Car le décrochage est déjà tangible, souligne Thibaut Victor-Michel, président de Novartis France et président de la commission Recherche et Innovation du Leem : recul de la production, baisse des essais cliniques, arbitrages défavorables sur certains lancements. « Quand notre laboratoire investit un million d’euros en France, il en investit un milliard aux États-Unis. Ce rapport gigantesque illustre une crise qui menace directement notre souveraineté sanitaire, car innovation, recherche et production sont indissociables d’un système de santé solide. » Les patients en subissent les conséquences : seuls six médicaments sur dix autorisés en Europe sont remboursés en France, qui ne représente plus que 3 % du marché pharmaceutique mondial.

Reprendre la main sur l’innovation

Au-delà des enjeux industriels, l’innovation thérapeutique conditionne la soutenabilité du système de santé. « Refuser de financer l’innovation, c’est créer une trappe à pauvreté sanitaire », avertit Pierre Dubois, professeur à la Toulouse School of Economics, avec une dégradation de la qualité de vie et un affaiblissement économique. Un message relayé par Sophie Beaupaire, directrice générale d’Unicancer, qui alerte sur le risque de « renoncer à une médecine personnalisée, prédictive et fondée sur les preuves, pourtant indispensable face à l’explosion attendue des cancers (+77% d’ici 2050 selon l’OMS) ». Le sous-financement de la biologie moléculaire, dont seuls la moitié des coûts sont aujourd’hui couverts pour les établissements de santé, freine déjà la personnalisation des diagnostics et des traitements. De même, l’annualité budgétaire se révèle peu compatible avec la prévention, la coordination ville-hôpital et la transformation du système de santé.

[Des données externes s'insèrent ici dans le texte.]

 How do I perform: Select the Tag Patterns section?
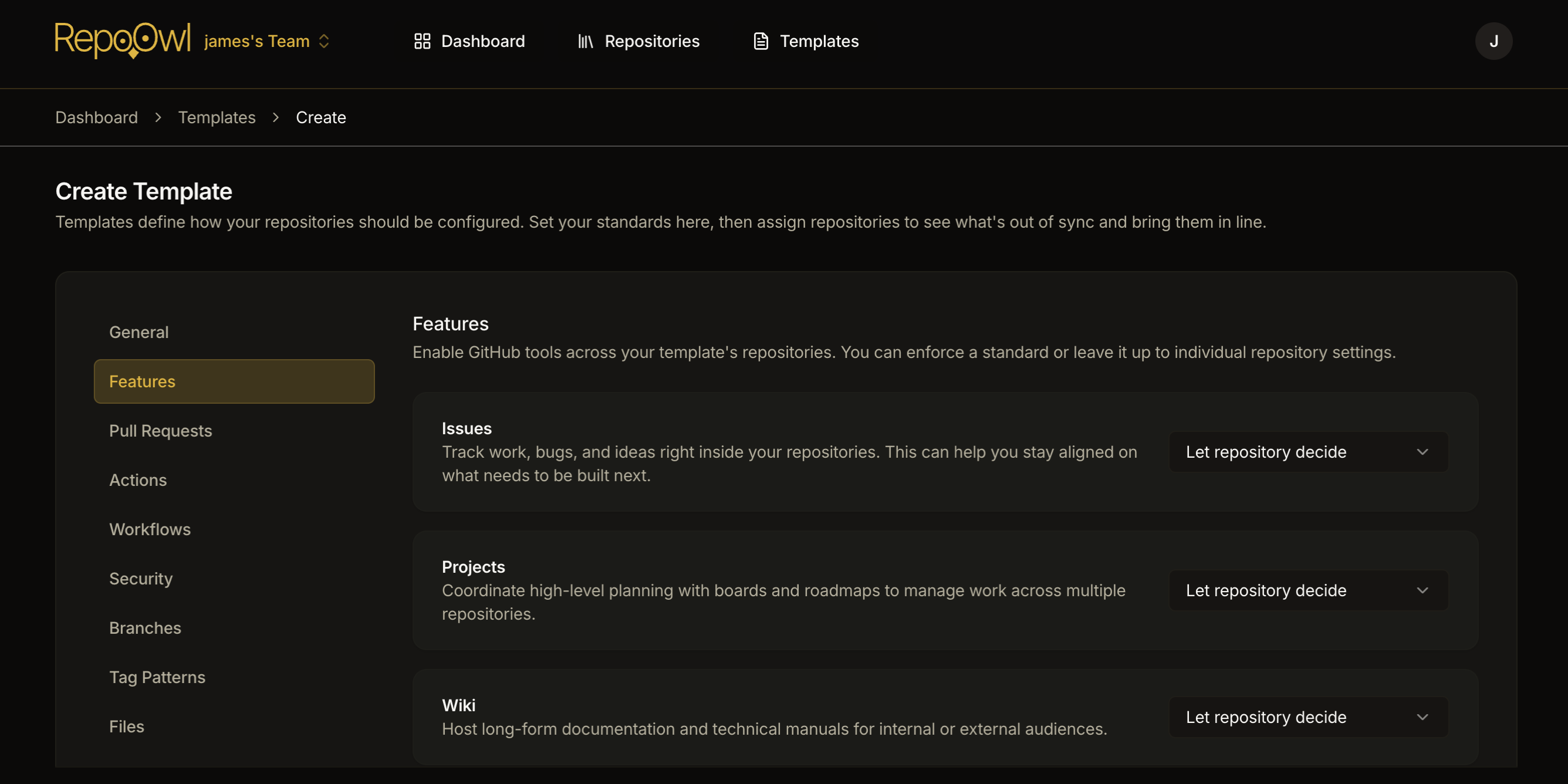157,677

Des leviers pour sortir de l’impasse

Si le constat est préoccupant, des leviers existent pour inverser la tendance. « Ces bouleversements sont durables, mais ils peuvent aussi permettre de trouver de nouveaux équilibres » souligne Laurence Peyraut.Pour sortir de l’impasse, plusieurs leviers sont identifiés : bâtir un cadre réglementaire plus attractif et cohérent, et structurer un véritable plan européen pour l’innovation en santé. Sur l’accès aux médicaments, une coordination renforcée des politiques de prix, appuyée sur l’évaluation clinique conjointe (JCA), fait son chemin, notamment face aux effets de la MFN.Au niveau national, un changement de paradigme est jugé indispensable : passer d’une logique d’achat à une logique de partenariat stratégique, avec des enveloppes pluriannuelles et une meilleure visibilité. Ces orientations sont au cœur de la mission flash pilotée par Virginie Beaumenier, présidente du CEPS. « Une enveloppe à cinq ans est l’objectif, mais une visibilité à trois ans serait déjà un progrès significatif », souligne-t-elle.

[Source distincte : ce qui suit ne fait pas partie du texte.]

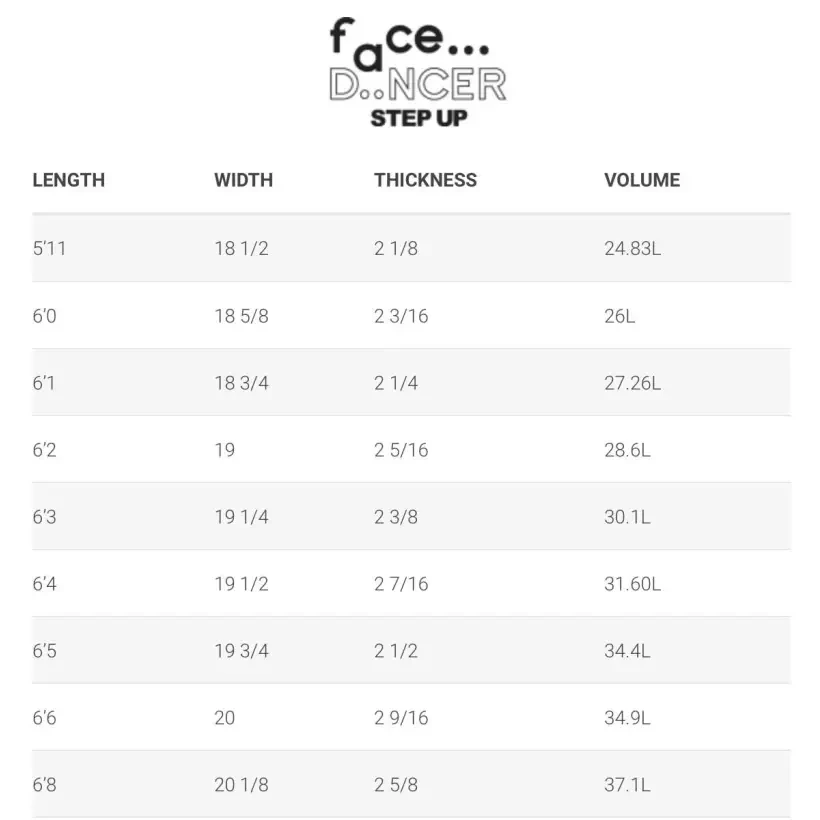Select the 5'11 length cell
The width and height of the screenshot is (820, 820).
pyautogui.click(x=49, y=248)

Autre chantier clé : élargir l’évaluation du médicament aux dimensions médico-économiques et à ses externalités positives – emploi, ancrage territorial, recherche – afin de mieux apprécier la valeur des innovations de rupture et d’orienter plus efficacement les finances publiques. « Il faut inventer les régulations de demain, et la France peut montrer la voie », estime Jean Tirole, prix Nobel d’économie.

Enfin, la recherche clinique reste un levier clé, à condition de simplifier les procédures et de raccourcir les délais. « La France dispose d’une expertise scientifique reconnue. Le fast track de l’ANSM est un premier pas, mais il faut accélérer pour atteindre des délais comparables à ceux de l’Espagne », souligne Sophie Beaupaire, rappelant l’engagement des acteurs sur de nouvelles méthodologies cliniques, comme les bras synthétiques et les jumeaux numériques.

Au-delà des outils, un message s’impose : la santé et le médicament doivent être considérés comme des investissements stratégiques de long terme, et non comme de simples variables d’ajustement budgétaire. « Nous sommes à un moment critique, conclut Marc Ferracci, député et ancien ministre. Vivre plus longtemps et en meilleure santé fait consensus : il faut maintenant s’en donner les moyens. »

Cette première rencontre marque le point de départ d’un travail appelé à s’inscrire dans la durée, avec une concertation inédite annoncée par le Leem dès le premier trimestre 2026.